Our relationship is getting cold.

I don't feel appreciated.

Well then, maybe you should break up for a while and start seeing other man.

But be careful.

If I were you, I wouldn't start seeing anybody else until I break up first.

Why do you think so?

If he sees?that you're serious about?breaking up, he may change.

Maybe, but I doubt it.

It could be that he feels the same way about you.

Maybe he has lost interest.

So it's best to find out.

You need to have a serious conversation with him.

Hemm, you're right.

Maybe it's time to really find out.


Now that you're studying English at a high level, let's get a better understanding of modals.

By now you should already have a good understanding of what they mean.

Here are the modals which are used to express degrees of certainty.

will shall may can

These modals are used for making predictions, judgments and speculations.

They indicate how much a speaker knows about the likelihood of an event.

First, the modal "will" expresses certainty, as in "If you heat water, it will boil."

Based on what is known, the speaker is CERTAIN it will happen.

The modal "may" expresses possibility, as in "It may rain this evening, but I'm not sure."

Based on what is known, the speaker asserts that the event is possible rather than certain or impossible.

The modal "can"express potentiality, or ability, as in "He can afford it, but he may decide not to buy."

The modal "shall" is a bit different from the others.

"Tina shall be there" means the speaker is determined that Tina will be there.

In other words, the speaker is determined to get her to come and will try to influence events to make it happen.

We would never say: "It shall rain."

Nobody can make it rain, so whether or not it rains is beyond anyone's control.

If someone were to say that, it would seem as if they were claiming the power to control or influence nature.

Note that the question "Shall I open the door?" invites the person who is asked to make the decision.

Whether or not the door is opened depends on the person's answer.

In contrast, "Will I open the door?" asks for a prediction rather than a decision.

Note that these modals can be weakened or removed from reality by the use of their past tense form.

would/should/might/could

"We would go if we had more money, but we don't."

This sentence expresses the speaker's certainty of going IF they had more money, which they don't.

So the certain prediction exists but in an imaginary or unreal situation.

The modal "might" expresses less possibility than "may", so "might go" is less likely than "may go".

The modal "could" expresses less potential than "can", and is often used in conditionals.

"If he could come" expresses less potential than "If he can come' .

The sentence, "If he could come, we would all be happier" expresses the feeling that in fact, he can't come.

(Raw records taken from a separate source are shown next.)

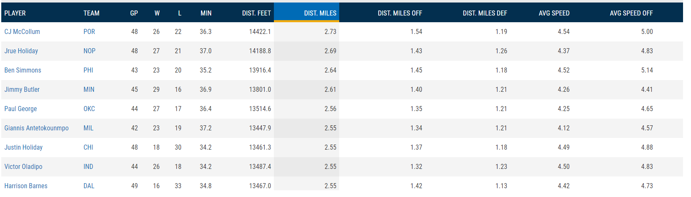Sort by DIST. MILES OFF header

[x=400, y=13]
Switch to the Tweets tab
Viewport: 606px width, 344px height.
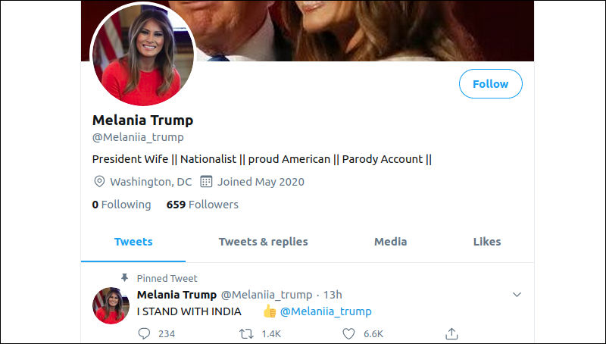[x=133, y=242]
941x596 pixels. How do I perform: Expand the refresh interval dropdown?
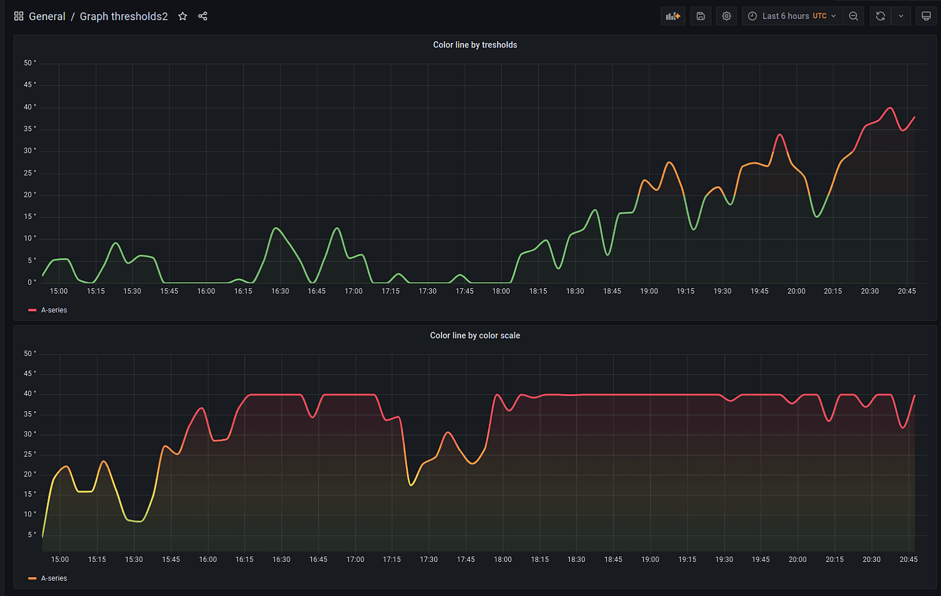click(x=901, y=16)
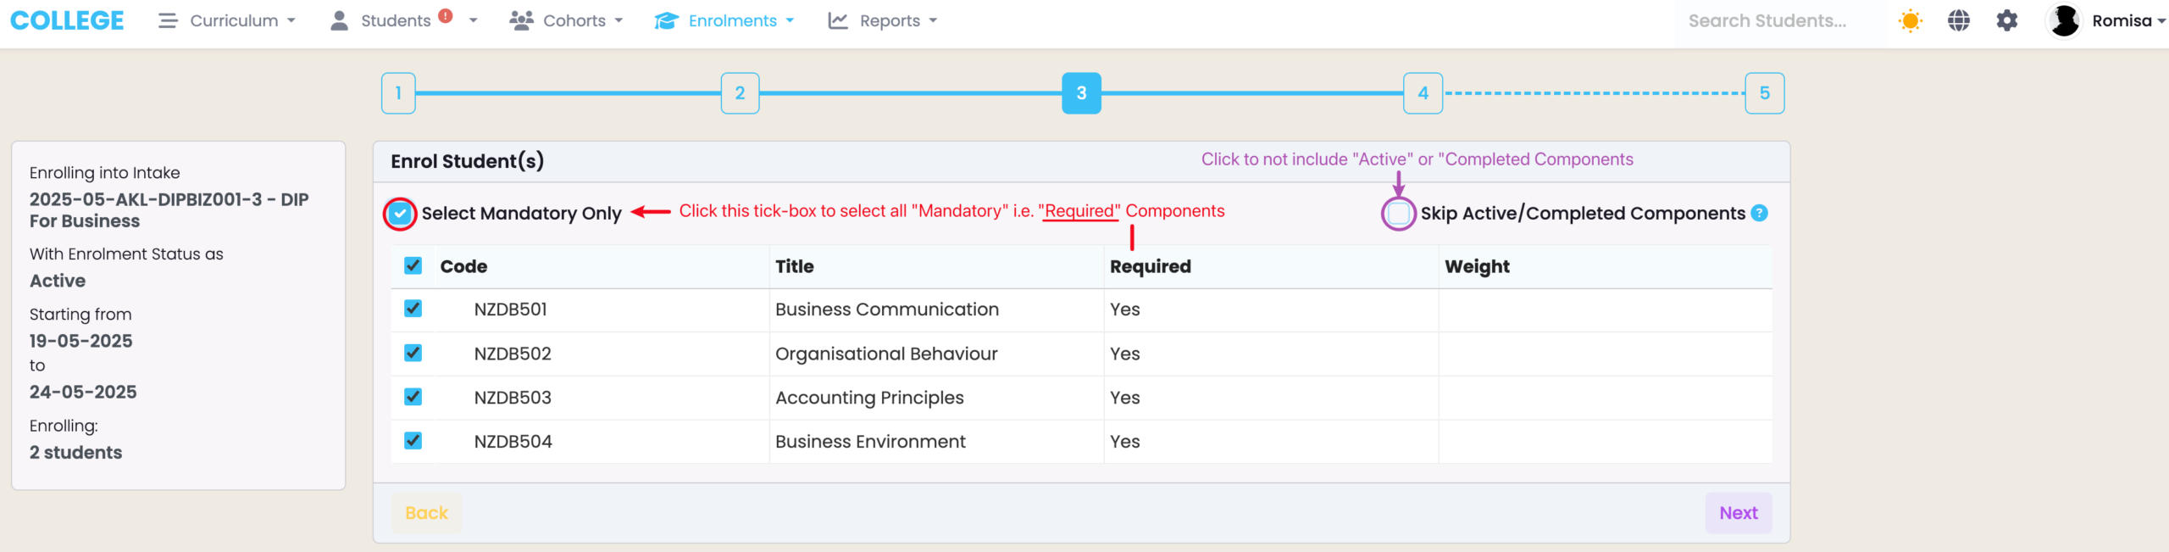Click the red alert badge on Students

[x=446, y=15]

Here is the second set of modals.

These modals express degrees of logical force or social expectation.

must/ had better/ should/ ought to

Note that none of them has a past tense or weakened form.

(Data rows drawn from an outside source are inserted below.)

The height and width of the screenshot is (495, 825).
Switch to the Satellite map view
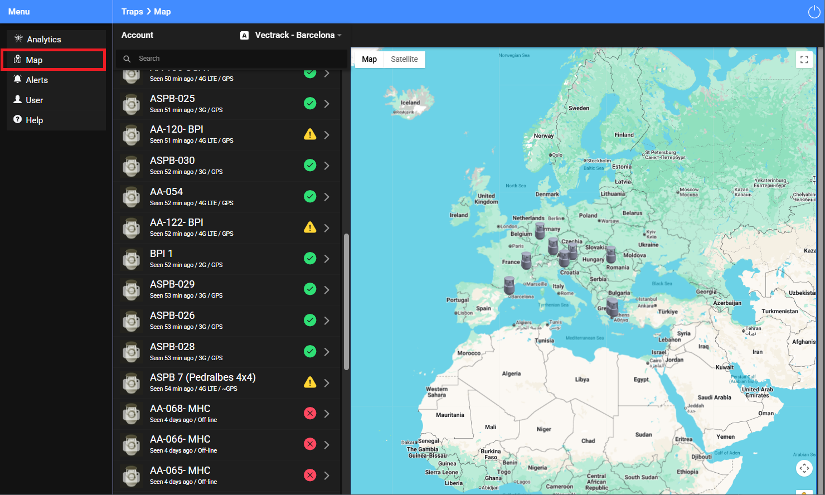pyautogui.click(x=404, y=59)
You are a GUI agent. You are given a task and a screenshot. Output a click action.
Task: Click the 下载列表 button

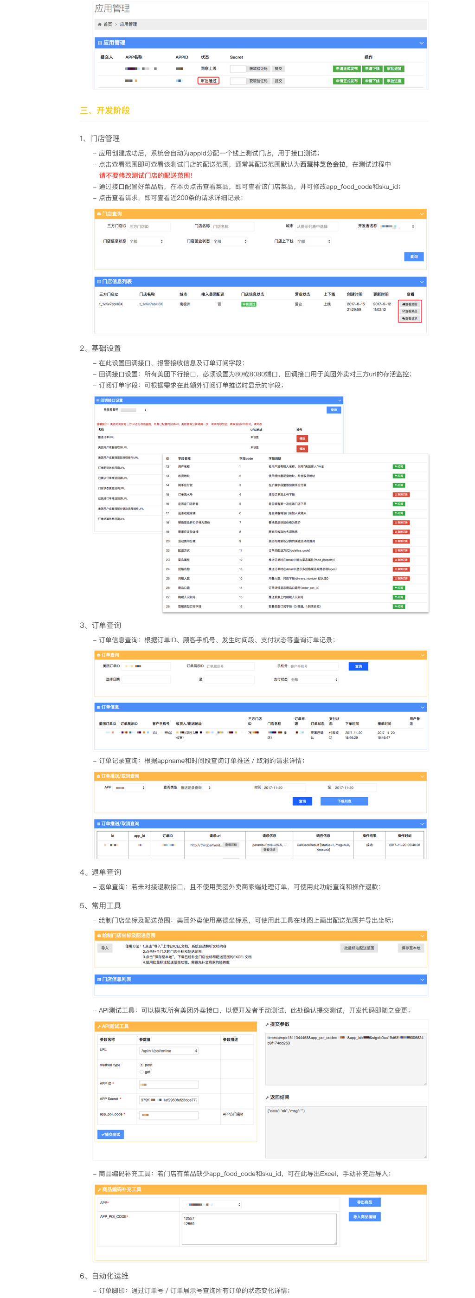tap(344, 801)
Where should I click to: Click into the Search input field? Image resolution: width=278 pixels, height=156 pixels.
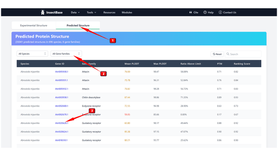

The first one, "must indicates logical or social necessity.

It expresses the strongest logical or social force.

The modals "should" and "ought to" assert that something is probable or expected, but not necessary.

The modal "had better" expresses advisability.

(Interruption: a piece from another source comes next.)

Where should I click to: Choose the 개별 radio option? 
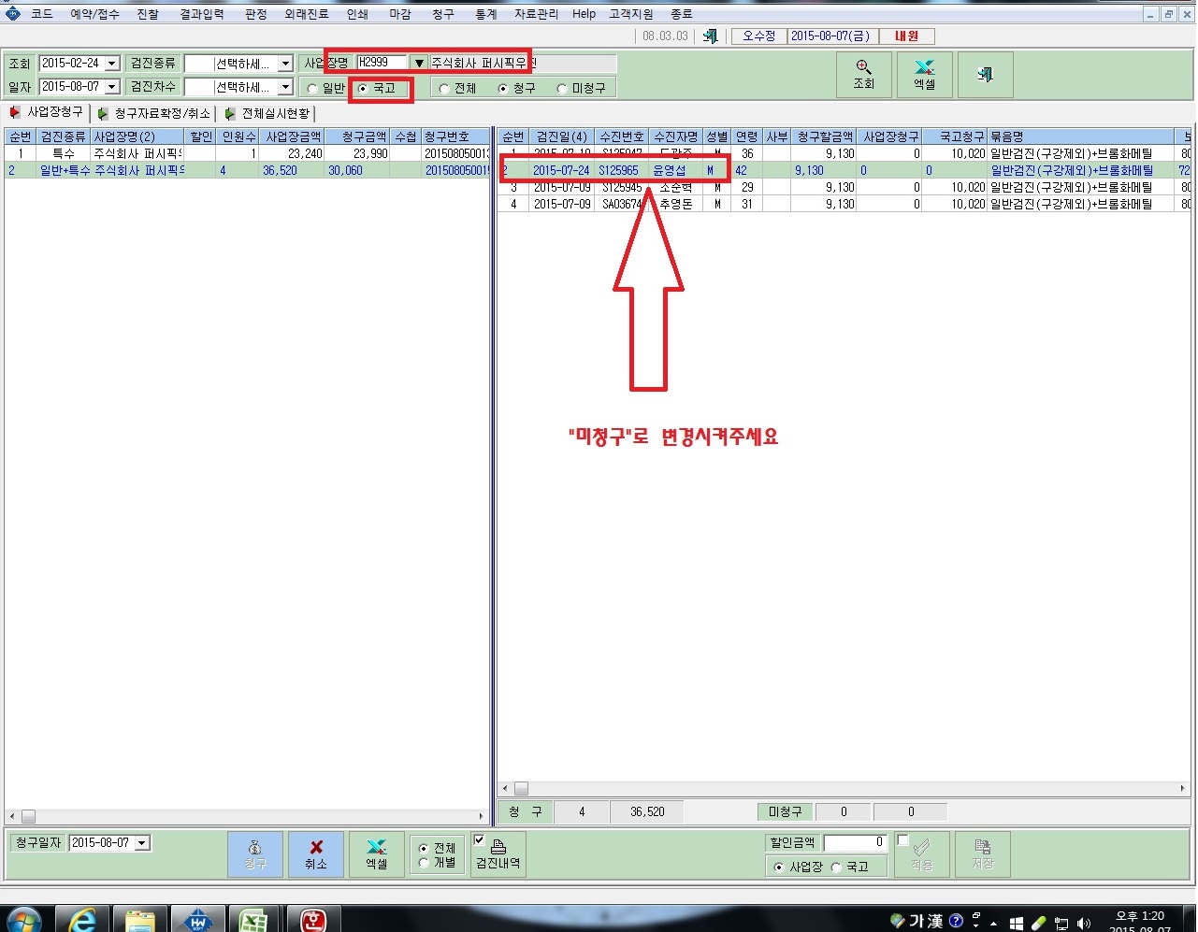pyautogui.click(x=424, y=863)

In other words, if someone "had better" do something, they should do it or there may be negative consequences.

Therefore, "had better" has the feeling of a threat, as in "You had better be there."

This isn't the same as "You should do it," which means you are expected to do it, but without an implied threat if you don't.

One interesting rule is that no more than one modal can be used with any verb.

There are no exceptions to this rule.

Therefore, it's incorrect to say: "He will must be there."

To avoid breaking this rule, there are other words that have the same meaning but are not modals.

In the case of "must", for example, we use "have to" as in "He will have to be there."

Similarly, we cannot say "He may can come."

Instead, we say "He may be able to come."

One last thing to note about modals.

They use the same form regardless of what the subject is.

If the grammatical subject is l, it, we or they, we use the same form, will.

We would never say "He wills be there."

But with non-modal forms, such as "have to" we must change the form to match the subject.

"He has to be there" and "I have to be there".